The wheel turns, and how

There was a time in the mid-nineties when Sri Lanka were the masters of the run-chase, and no total, especially on subcontinental featherbeds, was beyond them. The overwhelming blaze at the start would be followed by judicious strike rotation. Bowlers would be singled out and trampled upon. Field placements hardly mattered. What Mahendra Singh Dhoni did to Sri Lanka was similar to what Sri Lanka, under Arjuna Ranatunga, did to most, and some controlled methods amid electrifying mayhem put everything else in the shade.

Dhoni walked out with a scythe but he didn't just blindly lash out. This wasn't an exhibition of daredevilry, merely an assured butchery. Sent in at No.3 - India's third No.3 in as many games and a triumph of the flexibility policy that both the captain and coach have been talking about - he ensured that there were no half measures. When the ball was wide, he creamed it crisp; when full, he unleashed blistering drives; when slightly short, he backed himself and hit through the line; when shorter, he trusted the pitch and flayed it square. Spinners erring in length were brutalised and fielders in the boundary had to merely watch the balls sail into the screaming crowd.

With his dashing hundred against Pakistan at Vishakapatnam earlier this year, Dhoni showed the zing he can add to this batting line-up. This sizzler at Jaipur, when he showed he was willing to pick and choose the deliveries and yet score just as quick, should go a long way in pitchforking him into the Test line-up as well. He has shown he can tear open first-class attacks and he has shown he can replicate that in the one-dayers. His wicketkeeping too has improved considerably. Either he will fail or turn into a spectacular success at the Test level. It's a gamble India may have to take in the near future.

The really heart-rending blows were struck against the Sri Lankan spinners, for whom it's been a harrowing series. Lions at home with their squeeze tactics, none of them have had an impact in the first three games. Murali's magic hasn't had its effect while the rest have been chewed up without any fuss. So far, Harbhajan Singh, who turned in a fine spell today, conceding just 30, has outbowled them by quite a distance.

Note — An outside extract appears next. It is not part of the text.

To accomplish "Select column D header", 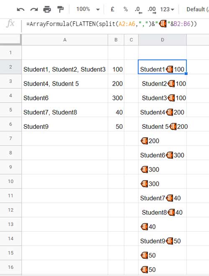I will click(x=163, y=40).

Despite the sorry state of the bowling, Sri Lanka had a lot to smile about in the morning. With a superbly-paced knock, Sangakkara provided them with what they had been missing all series. At Nagpur, he was the swordsman who attempted the impossible; at Mohali, he did his bit amid the wreckage; here, he was the pilot who guided them with responsibility. After a few opening flourishes, racing to 30 at nearly a run-a-ball, he bided his time against good restrictive bowling and attacking field placements. Unlike Marvan Atapattu, who took an age to find his feet and ultimately slipped, Sangakkara made sure the skyscrapers were erected.

Sri Lanka managed to rise from the middle-overs rut owing to a trigger from Mahela Jayawardene. With an impish, exasperating approach, Jayawardene literally stole the initiative from India. Shuffling across the crease, skipping down the track, angling his bat, chipping over the infield, surviving two dropped chances and scampering throughout, he disturbed the rhythm that the bowlers had settled into. At the 30-over stage the run-rate was a shade below four. After 40, they were rolling at nearly five an over as Sangakkara's in-your-face crisp striking and Jayawardene's hustling methods set them on course.

Sri Lanka's display was a marked improvement after their previous capitulations, with the senior batsmen standing up on the big stage and executing the task with intensity. But on the field, they were caught unawares by a vicious counterattack, delivered with the efficacy that Aravinda de Silva and the rest from that glorious batch of '96 would readily applaud.